Date: 27 January 2022 Author: Patryk Szczotka

Is Chinese Real Estate Market Situation a Symptom of PRC’s Economy Problems?

Official data on the growth of the People’s Republic of China’s (PRC) GDP, released in January this year, indicated that the Chinese economy grew by 8.1% in 2021, which met the government’s growth target of “over 6%.” Despite this growth rate, some symptoms of PRC’s domestic economic problems are appearing.
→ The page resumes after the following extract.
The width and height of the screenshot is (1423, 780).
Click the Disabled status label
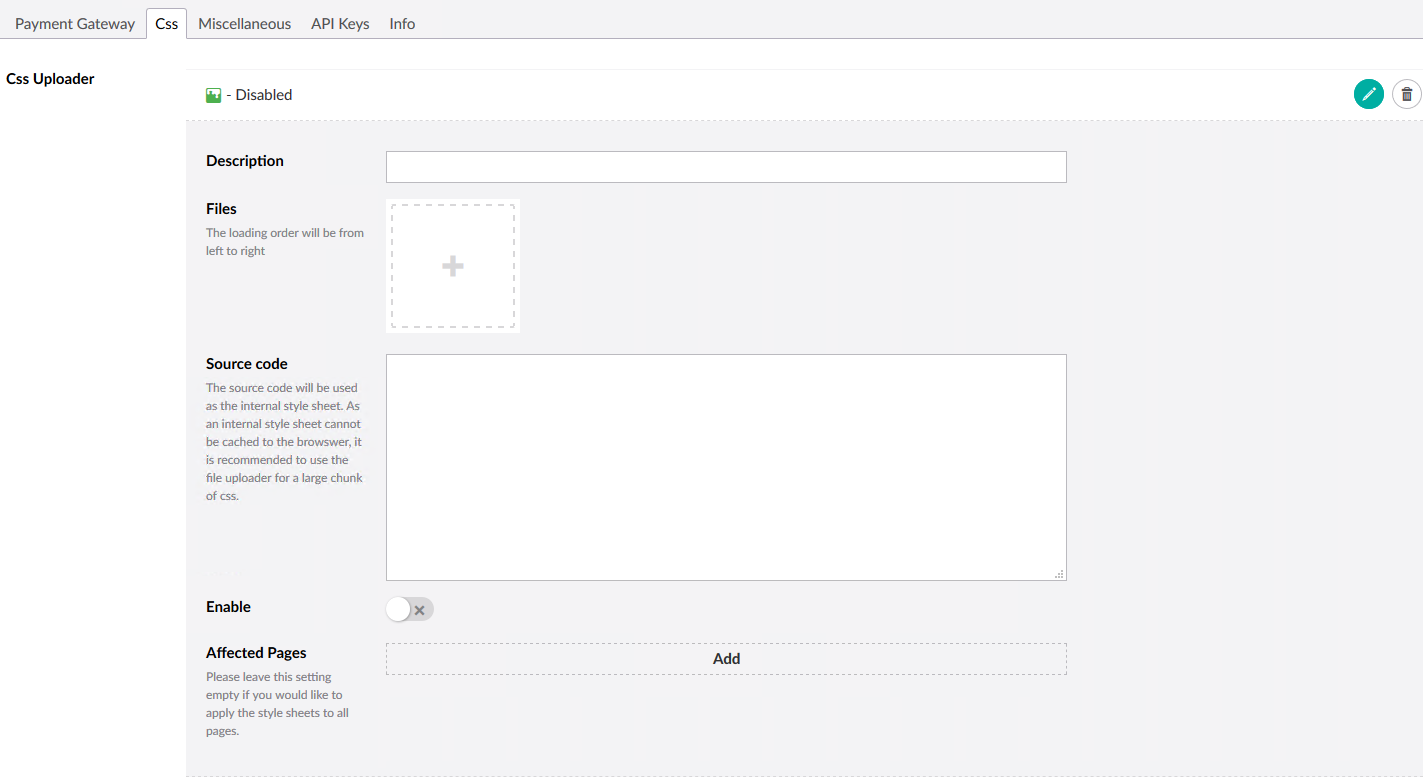tap(265, 94)
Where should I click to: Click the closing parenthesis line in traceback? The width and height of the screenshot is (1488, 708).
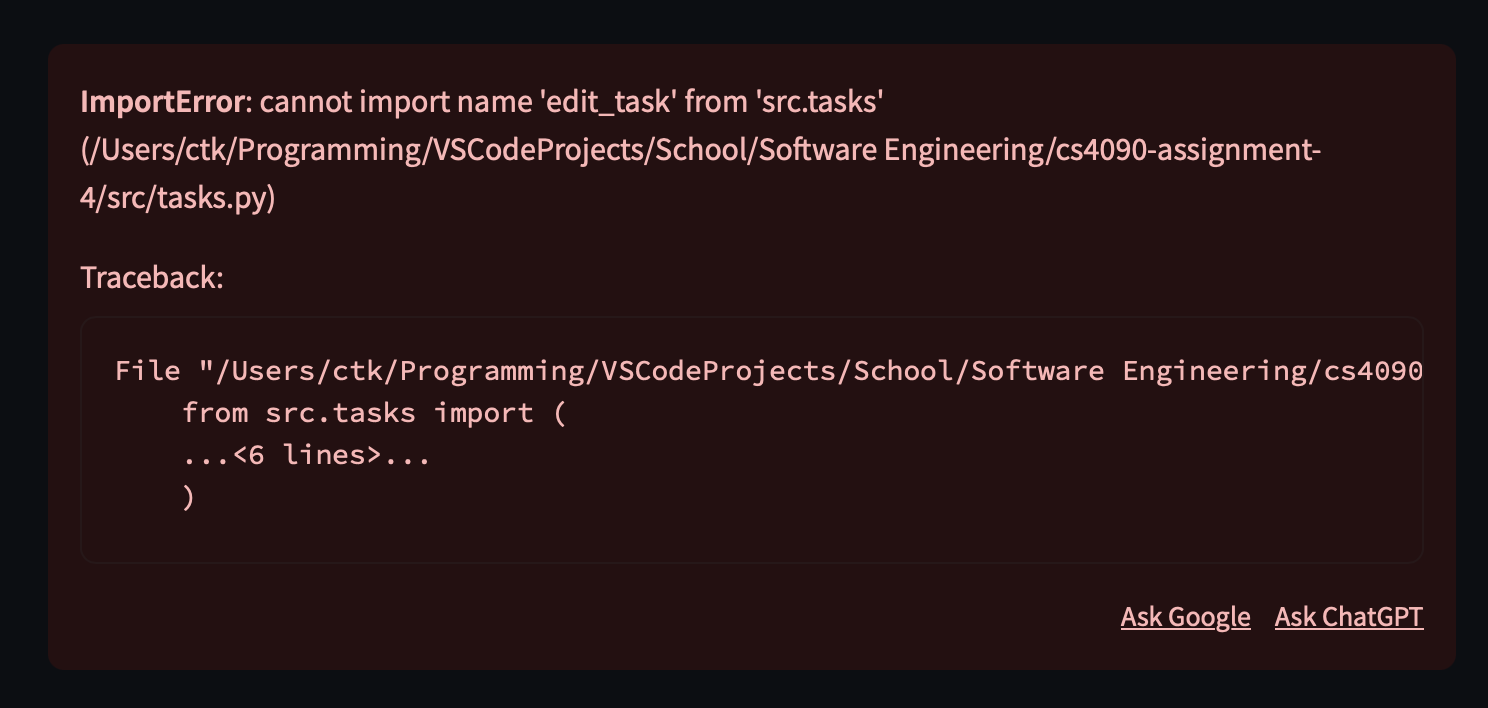[x=189, y=497]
Although the total GDP growth for 2021 reached 8.1%, it had dropped to just 4% in Q4 2021, which was the lowest rate since Q2 2020.[1] This took place when the Chinese economy was impacted by the COVID-19 pandemic the most. The structural problems of the Chinese economy are particularly noticeable in the real estate market, for instance, the Evergrande Group. This second largest (until recently) real estate developer in China sold properties for only CNY 700 million (USD 111 million) in the last two months of 2021, a 99% drop in comparison to the previous year.[2] In contrast, the entire 2021 brought the Group contracts totaling CNY 443 billion (USD 70.1 billion), which constitutes a 40% drop compared to 2020.[3] Moreover, the company was forced to demolish 39 buildings in Hainan Province, allegedly built with illegally obtained permits.[4] Evergrande’s assets may be taken over by state-owned companies as part of a restructuring by the government of Guangdong Province, where the developer is based.[5]
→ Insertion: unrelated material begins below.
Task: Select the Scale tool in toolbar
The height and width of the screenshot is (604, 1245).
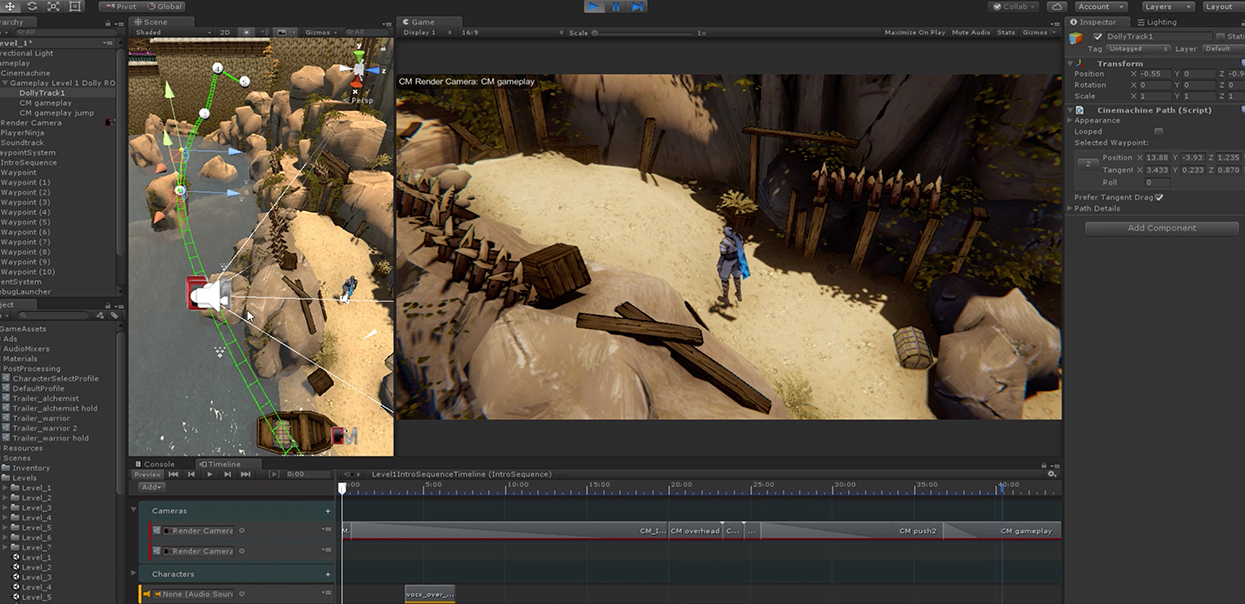Action: coord(53,6)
Evergrande is not the only company that is facing problems. Shimao Group, one of the largest businesses in China’s real estate market, has also put all its domestic real estate projects up for sale in an effort to divest its assets and thus increase funds.[6] Group’s stock price has fallen more than 20% over the past month, while Moody’s and S&P Global Ratings downgraded the company’s rating to B2 and B- respectively.[7] Other property developers, such as Kaisa and Fantasia, also have to deal with the effects of the real estate turmoil – increasing caution among banks and investors makes it harder for them to obtain funding.[8]
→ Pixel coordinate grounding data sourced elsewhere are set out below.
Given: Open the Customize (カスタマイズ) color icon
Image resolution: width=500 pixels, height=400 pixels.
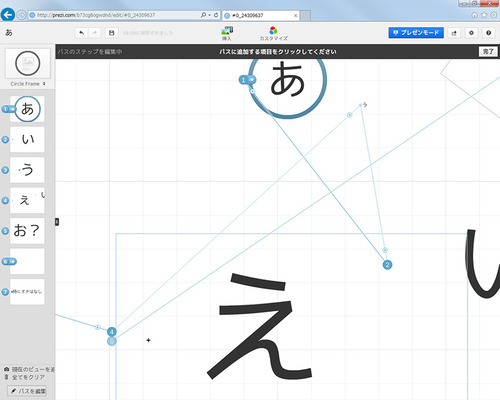Looking at the screenshot, I should click(273, 33).
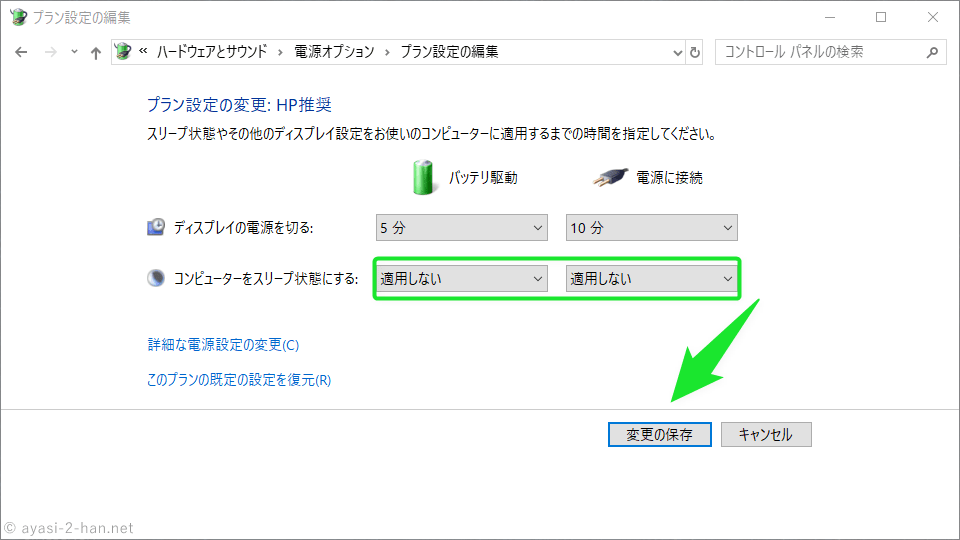Click the sleep moon icon
Image resolution: width=960 pixels, height=540 pixels.
pyautogui.click(x=156, y=279)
Evergrande’s collapse and the issues of other real estate companies could hurt both private owners and the whole financial system. Real estate and related industries account for as much as 30% of the country’s GDP.[9] In November, the US Federal Reserve warned that China’s real estate troubles could badly affect the global economy.[10] As Reuters reports, Beijing has taken steps to restore stability, including making it easier for state-backed developers to buy up distressed assets of indebted private companies.[11] Certainly, maintaining a relatively stable economic situation is one of the goals of the administration of Xi Jinping, who is set to extend his rule to a third term at the 20th Congress of the Chinese Communist Party (CCP) this year.